_Arbeitsauftrag A_
Schreibe die gesamte Auflistung Zeile für Zeile unverändert ab, lass dabei aber die Bilder weg.

+++ Ausgangstext

Am 18. Oktober vergangenen Jahres hatte die Hauptverhandlung begonnen. Die aus der Ukraine stammenden Eltern der 20-Jährigen treten als Nebenkläger auf. Ihre Anwältin, Claudia Krüger, erklärte damals, die junge Frau aus Hamburg und der junge Mann hätten sich ein halbes Jahr vor der Tat über Facebook kennengelernt. Er soll regelrecht besessen von ihr gewesen sein: „Er wollte immer Sex mit ihr. Hat gegenüber anderen gesagt: Das ist meine Frau, die heirate ich“, berichtete Krüger. Irgendwann habe die 20-Jährige ihn bei der Polizei wegen Stalking angezeigt.

Der Angeklagte hatte über lange Zeit geschwiegen. Erst kürzlich sagte er doch aus und schilderte seine Version des Geschehens. Daraufhin lud das Gericht die Rechtsmediziner erneut als Zeugen. „Nach wie vor passt seine Einlassung nicht zum objektiven Tatbild“, sagte Krüger nach der Verhandlung am Dienstag.

Der Libyer war nach Angaben des Hamburger Senats 2016 als Asylbewerber nach Deutschland gekommen und hatte zuletzt in Sachsen gelebt. Er ist wegen Drogenhandels, unerlaubter Abgabe von Betäubungsmitteln an Minderjährige und Widerstands gegen Vollstreckungsbeamte vorbestraft.

++++++
+++ Entnommene Einträge

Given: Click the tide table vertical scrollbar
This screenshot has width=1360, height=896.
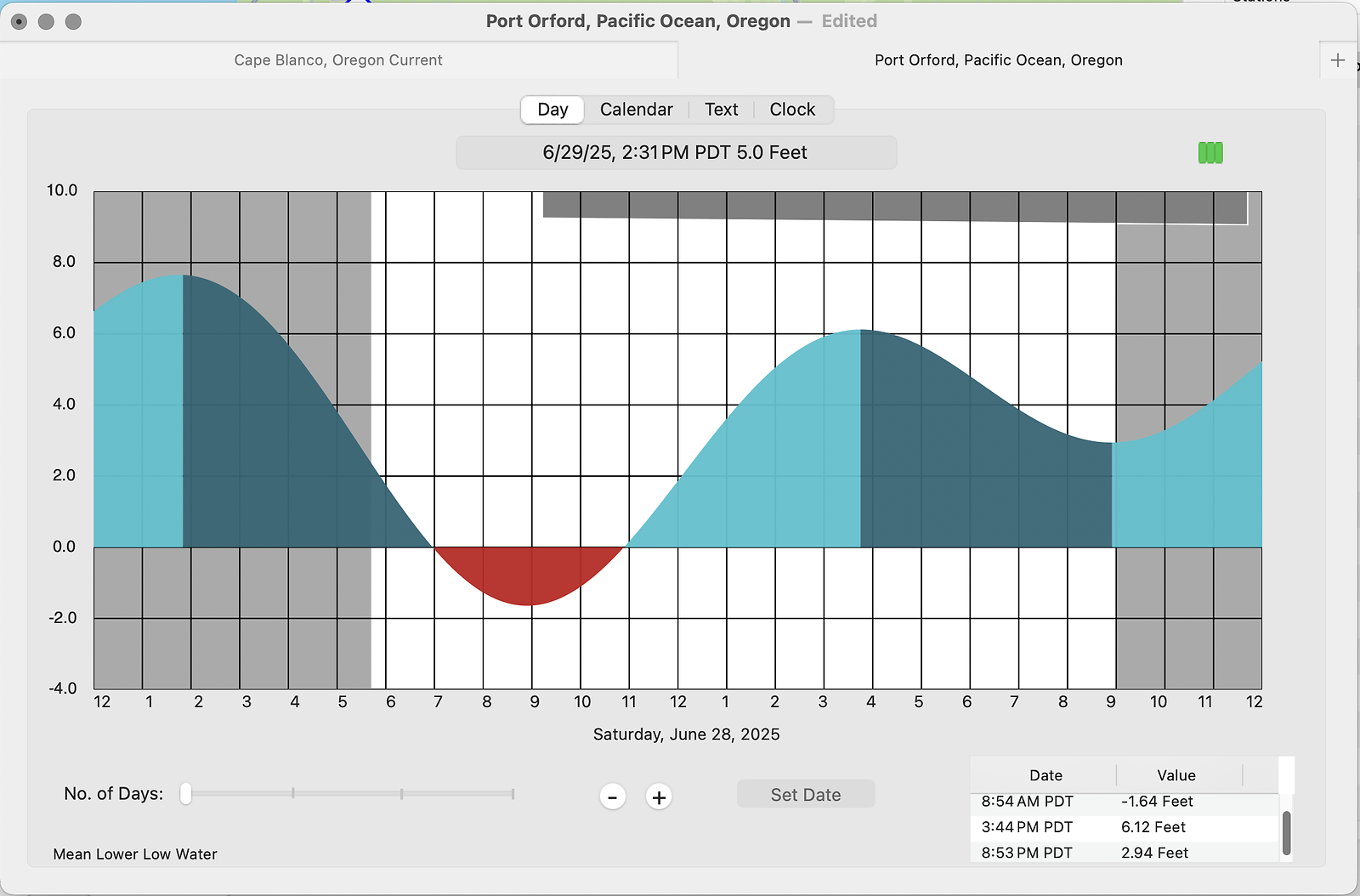Looking at the screenshot, I should (x=1286, y=832).
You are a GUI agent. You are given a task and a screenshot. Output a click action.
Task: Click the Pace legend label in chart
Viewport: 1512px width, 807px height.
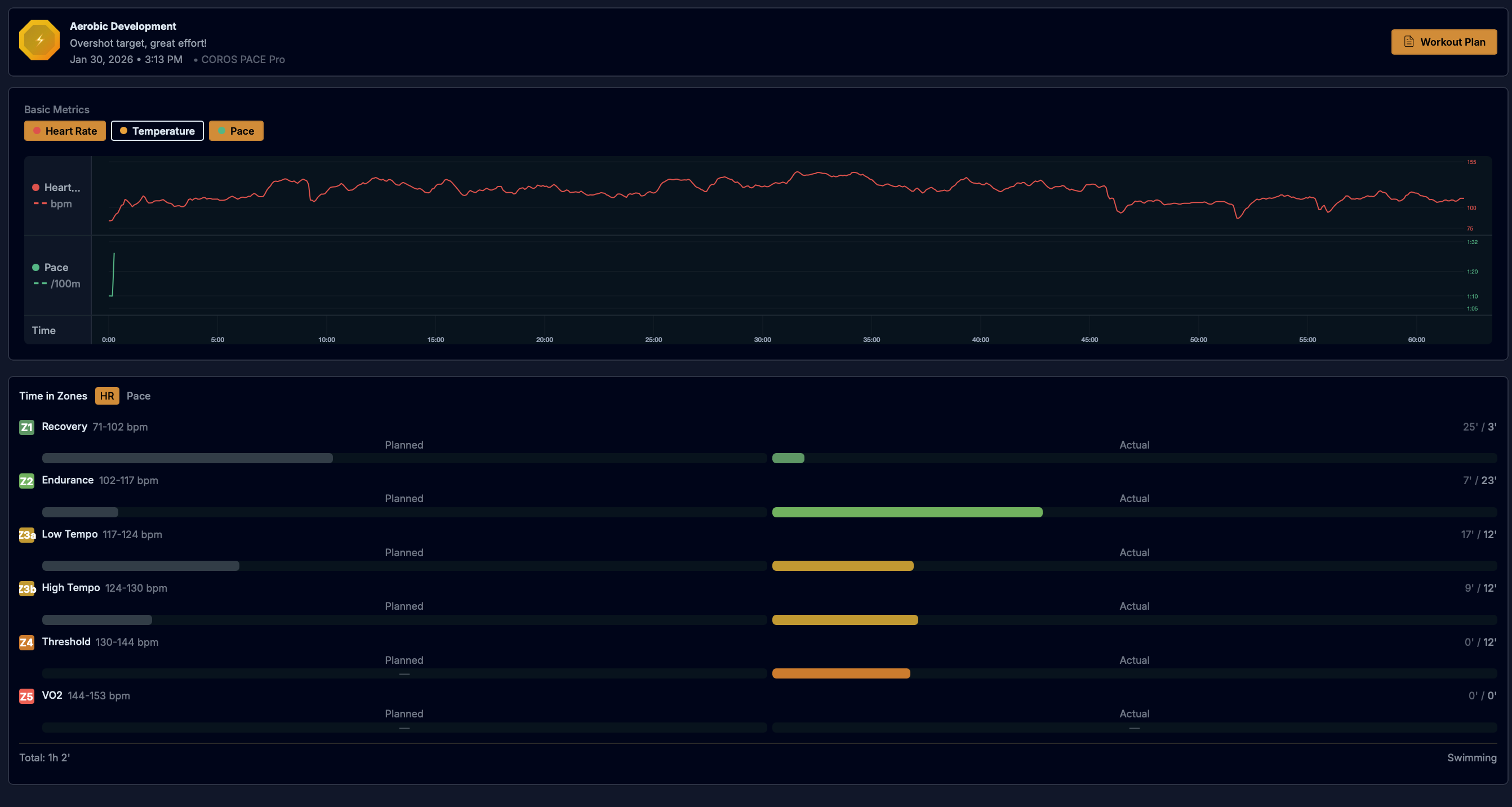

++++++

_Arbeitsauftrag B_
Gib den Abschnitt des Ausgangstexts von „Am 18. Oktober“ bis „Verhandlung am Dienstag.“ erneut wieder und ändere dabei „Facebook“ zu „Instagram“.

_Endergebnis A_
Given: Click the tide table vertical scrollbar
This screenshot has width=1360, height=896.
Looking at the screenshot, I should (x=1286, y=832).
You are a GUI agent. You are given a task and a screenshot. Output a click action.
Task: Click the Pace legend label in chart
Viewport: 1512px width, 807px height.

_Endergebnis B_
Am 18. Oktober vergangenen Jahres hatte die Hauptverhandlung begonnen. Die aus der Ukraine stammenden Eltern der 20-Jährigen treten als Nebenkläger auf. Ihre Anwältin, Claudia Krüger, erklärte damals, die junge Frau aus Hamburg und der junge Mann hätten sich ein halbes Jahr vor der Tat über Instagram kennengelernt. Er soll regelrecht besessen von ihr gewesen sein: „Er wollte immer Sex mit ihr. Hat gegenüber anderen gesagt: Das ist meine Frau, die heirate ich“, berichtete Krüger. Irgendwann habe die 20-Jährige ihn bei der Polizei wegen Stalking angezeigt.

Der Angeklagte hatte über lange Zeit geschwiegen. Erst kürzlich sagte er doch aus und schilderte seine Version des Geschehens. Daraufhin lud das Gericht die Rechtsmediziner erneut als Zeugen. „Nach wie vor passt seine Einlassung nicht zum objektiven Tatbild“, sagte Krüger nach der Verhandlung am Dienstag.